The Head-to-Head Fund and the Risk of Ruin
Just a quick post tonight in response to an interesting query from an Investor about the 'risk of ruin' of the Head-to-Head Fund. In other words, how likely is it that the Head-to-Head Fund will lose all of the money invested in it before the season's out.
To answer this question I drew upon a statistical technique that's really only been made routine by the widespread availability of significant computing power, the bootstrap. For the current exercise, employing the bootstrap technique required my writing an R script that repeatedly sampled into the historical returns to Head-to-Head Fund wagers across previous seasons, in essence building a series of returns for multiple pseudo-seasons, each 185 games in length. Imagine creating an urn full of balls, each painted with the return from a Head-to-Head wager from any single game from the period 2007 to 2010 - many of them showing 0 for games in which the Head-to-Head Fund chose not to wager - then selecting one ball at a time, noting the return that it showed, returning the ball to the urn, mixing the balls and repeating this selection 185 times.
In constructing the wagering rules for the Head-to-Head Fund one of the decisions I needed to make was what Kelly fraction to employ. The Kelly formula suggests that you should bet an amount equal to (pf - 1)/(f - 1), provided that this positive, where p is your assessment of a team's probability of winning and f is the price on offer. Employing a Kelly fraction of 1, or 'full Kelly', would see you bet this fraction of your entire bankroll In general, this approach leads to larger bets and, if you're right about the edge that your algorithm has, larger profits.

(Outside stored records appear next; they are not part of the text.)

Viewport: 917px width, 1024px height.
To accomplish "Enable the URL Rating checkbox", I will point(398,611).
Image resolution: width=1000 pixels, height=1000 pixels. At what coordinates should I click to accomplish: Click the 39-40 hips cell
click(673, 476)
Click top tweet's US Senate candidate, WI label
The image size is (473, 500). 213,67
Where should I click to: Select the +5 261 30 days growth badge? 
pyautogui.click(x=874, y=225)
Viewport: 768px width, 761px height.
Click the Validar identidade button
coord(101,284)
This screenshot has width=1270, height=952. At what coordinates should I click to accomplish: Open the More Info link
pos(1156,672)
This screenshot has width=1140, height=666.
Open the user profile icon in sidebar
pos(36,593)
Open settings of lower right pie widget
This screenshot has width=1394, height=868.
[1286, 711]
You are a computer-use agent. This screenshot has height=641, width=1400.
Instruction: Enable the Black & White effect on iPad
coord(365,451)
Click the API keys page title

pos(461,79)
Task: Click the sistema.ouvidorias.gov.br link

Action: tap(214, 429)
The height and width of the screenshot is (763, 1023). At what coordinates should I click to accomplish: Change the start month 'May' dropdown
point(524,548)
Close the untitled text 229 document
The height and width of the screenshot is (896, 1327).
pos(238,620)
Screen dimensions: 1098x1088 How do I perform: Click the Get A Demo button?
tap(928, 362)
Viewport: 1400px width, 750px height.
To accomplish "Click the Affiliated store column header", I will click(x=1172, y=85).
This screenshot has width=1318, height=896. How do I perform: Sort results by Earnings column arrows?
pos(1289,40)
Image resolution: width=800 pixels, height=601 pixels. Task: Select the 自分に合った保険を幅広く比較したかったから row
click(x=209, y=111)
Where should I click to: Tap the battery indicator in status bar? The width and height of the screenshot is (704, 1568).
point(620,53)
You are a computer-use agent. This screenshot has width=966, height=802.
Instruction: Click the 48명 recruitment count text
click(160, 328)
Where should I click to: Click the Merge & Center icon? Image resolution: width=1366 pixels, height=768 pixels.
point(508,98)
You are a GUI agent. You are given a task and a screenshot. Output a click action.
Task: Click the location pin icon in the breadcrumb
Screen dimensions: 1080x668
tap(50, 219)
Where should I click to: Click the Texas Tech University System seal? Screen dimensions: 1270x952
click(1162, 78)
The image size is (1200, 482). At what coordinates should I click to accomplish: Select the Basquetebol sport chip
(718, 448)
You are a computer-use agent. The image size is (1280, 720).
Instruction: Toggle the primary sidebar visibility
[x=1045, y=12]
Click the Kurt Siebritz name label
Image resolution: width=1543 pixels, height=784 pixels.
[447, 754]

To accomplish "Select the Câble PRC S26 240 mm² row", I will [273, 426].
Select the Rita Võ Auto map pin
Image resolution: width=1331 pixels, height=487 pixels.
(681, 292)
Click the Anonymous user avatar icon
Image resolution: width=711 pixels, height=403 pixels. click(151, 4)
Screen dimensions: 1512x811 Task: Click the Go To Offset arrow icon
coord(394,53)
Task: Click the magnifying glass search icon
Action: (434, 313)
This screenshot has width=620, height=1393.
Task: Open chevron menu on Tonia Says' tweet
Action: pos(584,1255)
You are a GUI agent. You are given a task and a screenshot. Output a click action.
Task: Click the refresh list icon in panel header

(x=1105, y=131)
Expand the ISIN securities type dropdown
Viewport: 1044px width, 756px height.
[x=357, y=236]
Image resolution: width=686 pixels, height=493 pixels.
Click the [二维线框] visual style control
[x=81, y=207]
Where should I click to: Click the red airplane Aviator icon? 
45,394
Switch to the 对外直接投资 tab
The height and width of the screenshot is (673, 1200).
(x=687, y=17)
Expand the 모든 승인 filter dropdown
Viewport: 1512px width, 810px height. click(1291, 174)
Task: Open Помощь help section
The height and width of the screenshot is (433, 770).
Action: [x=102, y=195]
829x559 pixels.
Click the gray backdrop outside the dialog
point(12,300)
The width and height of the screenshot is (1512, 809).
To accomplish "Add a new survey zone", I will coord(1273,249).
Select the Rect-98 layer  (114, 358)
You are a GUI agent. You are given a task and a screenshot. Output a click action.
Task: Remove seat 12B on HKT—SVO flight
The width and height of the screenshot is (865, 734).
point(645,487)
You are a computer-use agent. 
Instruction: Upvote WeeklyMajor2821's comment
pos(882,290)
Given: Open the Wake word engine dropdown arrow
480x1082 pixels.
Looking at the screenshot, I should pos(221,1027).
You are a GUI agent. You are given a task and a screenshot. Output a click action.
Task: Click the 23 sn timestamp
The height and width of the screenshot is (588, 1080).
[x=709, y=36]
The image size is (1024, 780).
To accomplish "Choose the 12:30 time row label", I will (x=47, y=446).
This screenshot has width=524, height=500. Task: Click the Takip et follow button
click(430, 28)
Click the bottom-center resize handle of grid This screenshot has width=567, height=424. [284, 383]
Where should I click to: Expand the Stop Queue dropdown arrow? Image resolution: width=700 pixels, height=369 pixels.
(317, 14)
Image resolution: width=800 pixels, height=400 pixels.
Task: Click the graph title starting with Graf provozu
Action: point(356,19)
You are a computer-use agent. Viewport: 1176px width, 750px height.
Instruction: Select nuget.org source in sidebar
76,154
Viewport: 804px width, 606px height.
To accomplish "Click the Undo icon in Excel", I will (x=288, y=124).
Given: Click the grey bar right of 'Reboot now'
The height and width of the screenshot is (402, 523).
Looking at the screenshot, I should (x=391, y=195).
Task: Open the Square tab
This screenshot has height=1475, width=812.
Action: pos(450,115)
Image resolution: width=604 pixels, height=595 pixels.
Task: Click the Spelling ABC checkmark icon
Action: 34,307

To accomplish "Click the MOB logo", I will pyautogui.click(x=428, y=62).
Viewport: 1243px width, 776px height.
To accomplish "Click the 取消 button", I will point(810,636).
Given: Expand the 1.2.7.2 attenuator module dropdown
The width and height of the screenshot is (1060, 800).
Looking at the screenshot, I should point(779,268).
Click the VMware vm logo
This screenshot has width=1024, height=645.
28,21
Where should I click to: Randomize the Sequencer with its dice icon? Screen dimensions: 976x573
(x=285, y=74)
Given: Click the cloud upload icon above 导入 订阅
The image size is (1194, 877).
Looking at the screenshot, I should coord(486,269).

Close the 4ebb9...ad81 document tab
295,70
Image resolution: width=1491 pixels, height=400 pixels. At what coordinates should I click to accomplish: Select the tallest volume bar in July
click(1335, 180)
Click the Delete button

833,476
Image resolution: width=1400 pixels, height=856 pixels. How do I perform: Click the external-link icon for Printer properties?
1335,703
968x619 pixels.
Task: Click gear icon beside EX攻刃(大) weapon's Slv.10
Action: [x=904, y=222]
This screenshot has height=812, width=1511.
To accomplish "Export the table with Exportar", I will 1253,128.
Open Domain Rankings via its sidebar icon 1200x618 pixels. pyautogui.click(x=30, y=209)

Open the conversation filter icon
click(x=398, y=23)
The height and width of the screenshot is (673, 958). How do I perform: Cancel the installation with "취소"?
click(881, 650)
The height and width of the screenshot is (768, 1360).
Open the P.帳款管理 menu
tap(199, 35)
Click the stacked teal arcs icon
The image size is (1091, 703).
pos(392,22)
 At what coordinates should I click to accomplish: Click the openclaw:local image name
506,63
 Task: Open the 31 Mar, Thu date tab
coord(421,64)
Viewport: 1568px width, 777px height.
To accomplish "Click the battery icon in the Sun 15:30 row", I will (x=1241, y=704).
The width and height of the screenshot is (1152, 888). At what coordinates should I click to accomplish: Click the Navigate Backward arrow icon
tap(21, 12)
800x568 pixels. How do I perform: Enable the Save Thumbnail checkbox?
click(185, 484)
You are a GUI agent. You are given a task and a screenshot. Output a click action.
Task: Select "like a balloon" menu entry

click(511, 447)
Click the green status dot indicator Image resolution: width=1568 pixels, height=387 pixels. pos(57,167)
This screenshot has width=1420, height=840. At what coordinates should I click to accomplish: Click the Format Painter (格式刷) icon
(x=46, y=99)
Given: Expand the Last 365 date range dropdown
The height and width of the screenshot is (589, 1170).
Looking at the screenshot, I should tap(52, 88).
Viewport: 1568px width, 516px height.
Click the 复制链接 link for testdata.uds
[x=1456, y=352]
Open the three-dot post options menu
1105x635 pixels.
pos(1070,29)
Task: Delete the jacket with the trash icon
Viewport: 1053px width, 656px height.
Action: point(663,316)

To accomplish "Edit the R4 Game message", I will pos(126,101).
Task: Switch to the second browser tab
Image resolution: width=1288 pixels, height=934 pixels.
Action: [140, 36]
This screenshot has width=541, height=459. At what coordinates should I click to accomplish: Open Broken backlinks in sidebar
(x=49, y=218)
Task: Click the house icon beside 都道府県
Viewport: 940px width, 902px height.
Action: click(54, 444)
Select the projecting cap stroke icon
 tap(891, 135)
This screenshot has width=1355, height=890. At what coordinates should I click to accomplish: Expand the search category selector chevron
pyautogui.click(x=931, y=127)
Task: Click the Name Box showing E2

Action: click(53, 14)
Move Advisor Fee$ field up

But it also increases your risk of ruin, even if you're right about your edge.
My choice for the Head-to-Head Fund is to use a divisor of 5 since my goal is to deliver excitement to Investors, not panic. I thought it'd be interesting to see what effect this choice might have on the stochastic return characteristics of the Fund so, accordingly, I created 100,000 bootstrap seasons for each of the divisors 1 through 6. Also, I thought it'd be interesting to carry out this entire exercise once using the results from seasons 2007 to 2010, then again for the generally more favourable results from seasons 2009 and 2010.
First, consider the upper block of this table, which has been produced by bootstrapping using the results of all games from the 2007, 2008, 2009 and 2010 seasons.
The first row shows that a full Kelly approach would, across a 185 game season, have about a 1-in-4 chance of wiping out the Fund. It would also finish in the red - assuming that it continued to wager in those seasons where it went bust, in some cases returning to profit for the entire season - about 1 season in 7. On average it would produce a 210% return with a standard deviation of about 200%. That's not a level of volatility I could live with, despite the attractive expected return.
As you move down the table you're viewing the results for other divisors and you can see that, as the divisor increases, the risk of ruin declines rapidly, the probability of making a loss remains approximately constant, the expected return declines, and so does the variability of that return. The row for a divisor of 5 is the one that pertains to the Head-to-Head Fund for 2010. (Actually that's not quite true because this season will be a little longer than 185 games, but it's near enough.)
So, if history's any guide, the chances of the Head-to-Head Fund going bust this year are less than 1-in-1,000.
The lower half of the table provides the results for the same scenarios, but this time using only the returns from games in the 2009 and 2010 seasons for bootstrapping.
I'll leave you with a chart summarising the 100,000 replicates for the Kelly Divisor = 5 scenario from the upper half of the table (ie using results for all four seasons).
Despite initial appearances, this distribution is not Normal (it comfortably fails, for example, the Jarque-Bera Test for Normality). It tapers more rapidly than a Normal distribution which, on the downside, reduces the likelihood of an extraordinarily high return, but which also, on the upside, limits the risk of ruin.
(EDIT: I've had a request from one of the MAFL Investors for the Cumulative Distribution Function of the returns for each Kelly Divisor.
Here it is for the bootstraps based on the 2009 and 2010 seasons only:That black line looks very attractive until you realise that:
(a) It's based on an assumption that past returns are a good indicator of future returns
(b) It hides the fact that, using this approach, we'd sometimes be committing 80% of more of the Fund on a single wager and more than the entire Fund over the course of a single round
(c) It also hides the fact that the road to (say) a 50% return might be via a 200% loss saved by a handful of fortuitous wagers at the back end of the season.)